**DATA PROVIDED**
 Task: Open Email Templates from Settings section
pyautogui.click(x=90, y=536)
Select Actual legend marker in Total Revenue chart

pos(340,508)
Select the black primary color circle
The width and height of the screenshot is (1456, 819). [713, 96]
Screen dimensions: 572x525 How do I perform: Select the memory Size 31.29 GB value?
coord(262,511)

---

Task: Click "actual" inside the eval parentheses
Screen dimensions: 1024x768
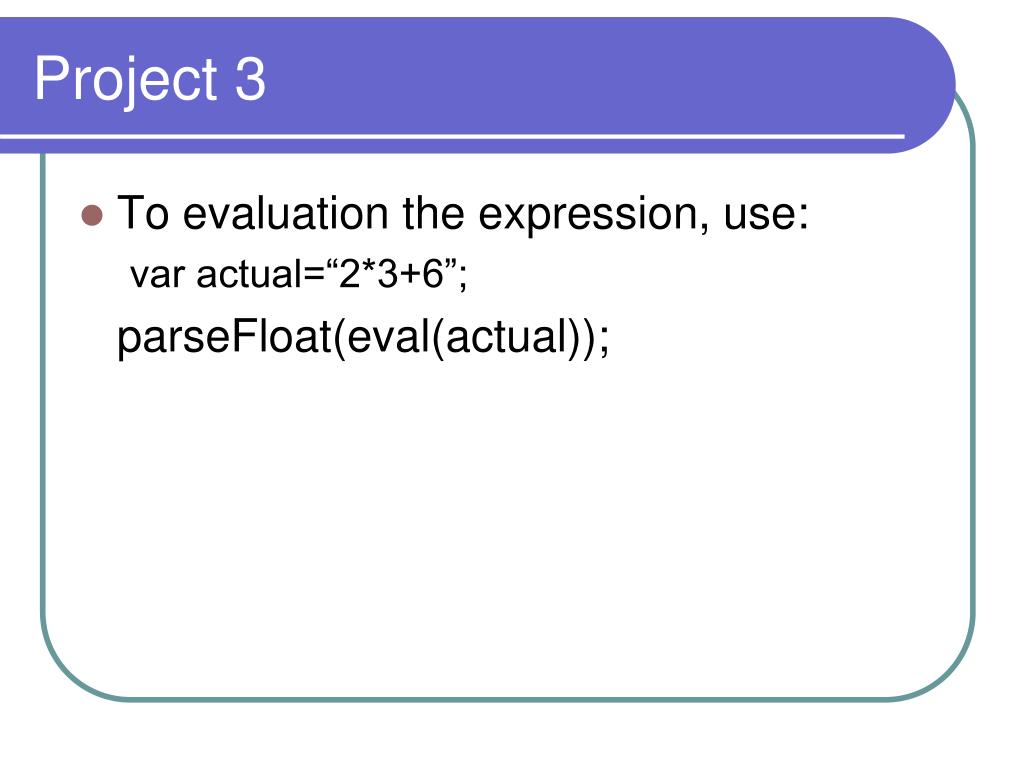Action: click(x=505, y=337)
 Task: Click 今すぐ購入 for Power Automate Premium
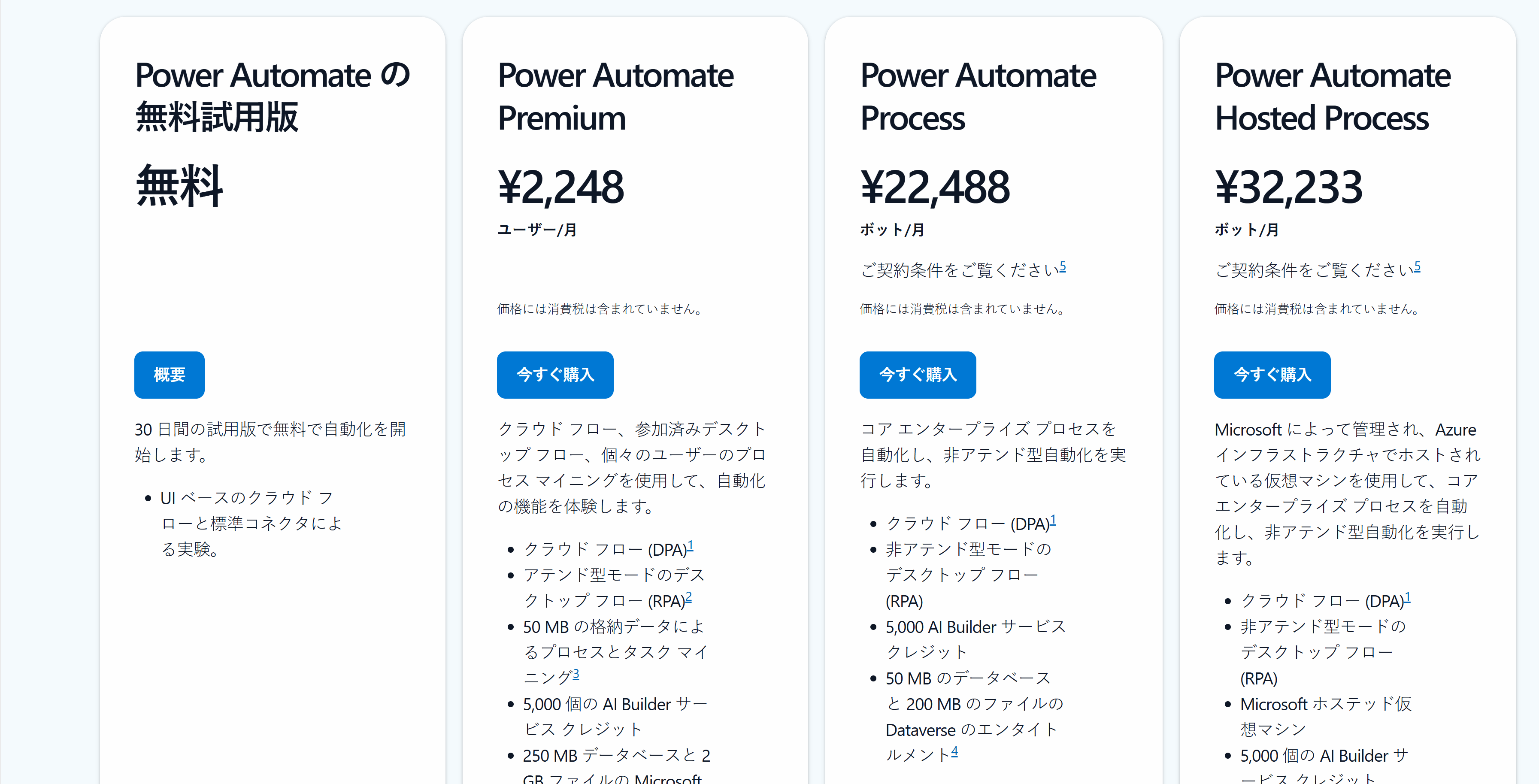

**EXERCISE TASK**
Return the lines exactly, beginning at the line that contains "Task: Open Email" and stopping after the line that contains "coord(262,511)".

**EXERCISE RESULT**
 Task: Open Email Templates from Settings section
pyautogui.click(x=90, y=536)
Select Actual legend marker in Total Revenue chart

pos(340,508)
Select the black primary color circle
The width and height of the screenshot is (1456, 819). [713, 96]
Screen dimensions: 572x525 How do I perform: Select the memory Size 31.29 GB value?
coord(262,511)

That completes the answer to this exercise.